How "exclusive" is that relationship? Remember, the Company is still awaiting the fruits of Crary, Onthink O’Neil’s "best efforts." And on April 3rd, Far East Ventures announced it had retained yet another investment advisor, Security Capital Trading, to help secure additional financing and spread word about the Company to the investment community.
The terms of the proposed private placement by Chanin Capital are not disclosed in the Form 10-K. When do the investment bankers anticipate that the offering might close? Can the Company rely on receiving any portion of the "up to" $100 million in sufficient time to complete the pending acquisitions? Until then, how will the Company pay its expenses?
According to the Form 10-K one of the Company’s shareholders has agreed to lend Far East Ventures up to $1 million to fund its expenses until the Orangeville Raceway acquisition is completed. That seems to be a good deal for the Company – and for that shareholder. In exchange for the loan, Far East agreed to issue 1.5 million shares to the lender. The lender may either keep those shares or swap them within two years for the principal and interest due on the loan.

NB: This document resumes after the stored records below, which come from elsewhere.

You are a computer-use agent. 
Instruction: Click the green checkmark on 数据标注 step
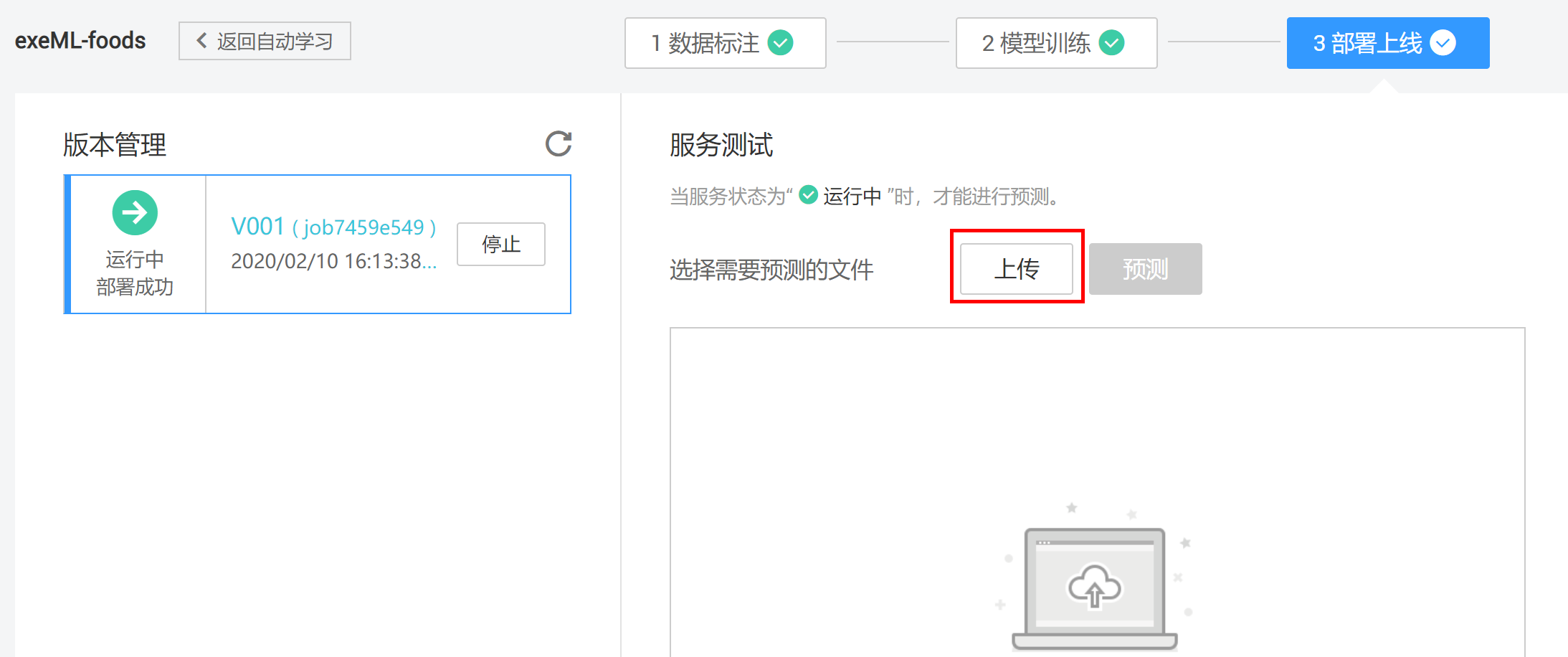click(x=781, y=43)
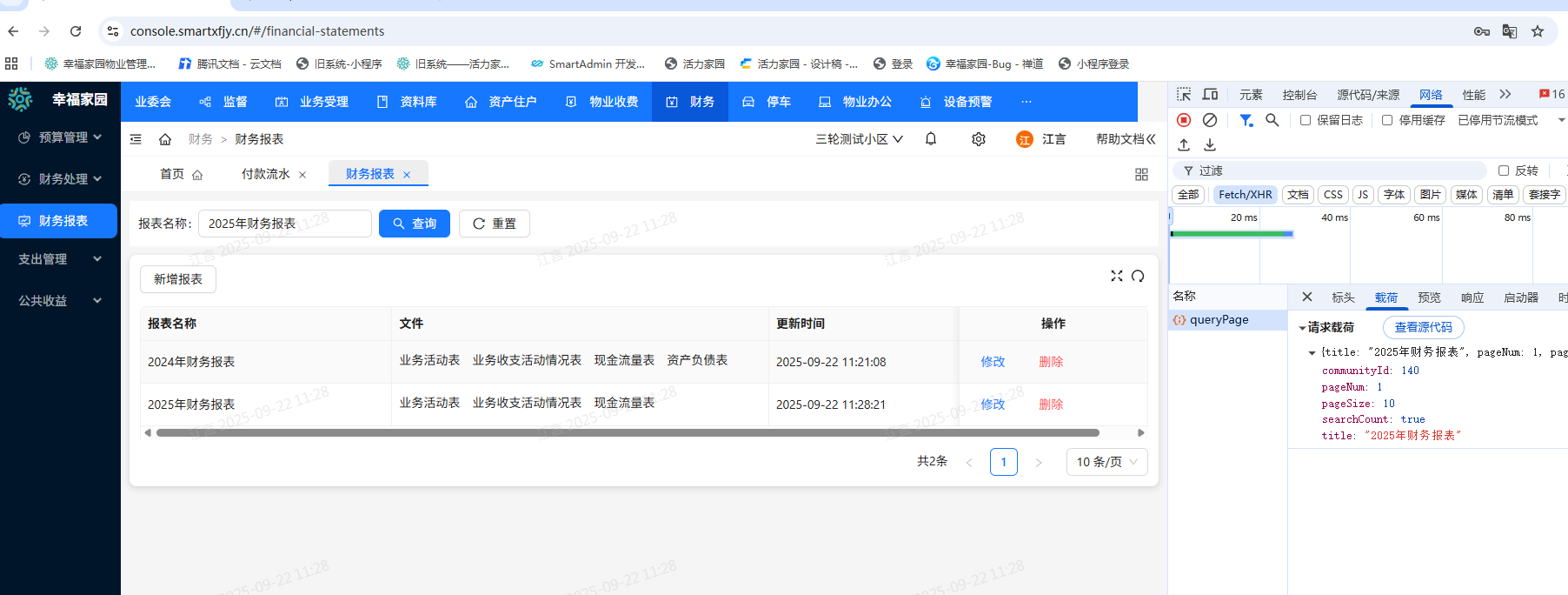Click 修改 for 2024年财务报表 row
This screenshot has width=1568, height=595.
point(993,362)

Who is the shareholder that stands to receive an additional 1.5 million shares? The Form 10-K does not provide that information.
Far East Ventures may offer few details of its plans in its public filings and announcements, but that has not precluded a steady stream of "rumors." What is being said about the Company, and by whom? Are these sources objective and informed? We will look at these questions in Part II of this article on Far East Ventures.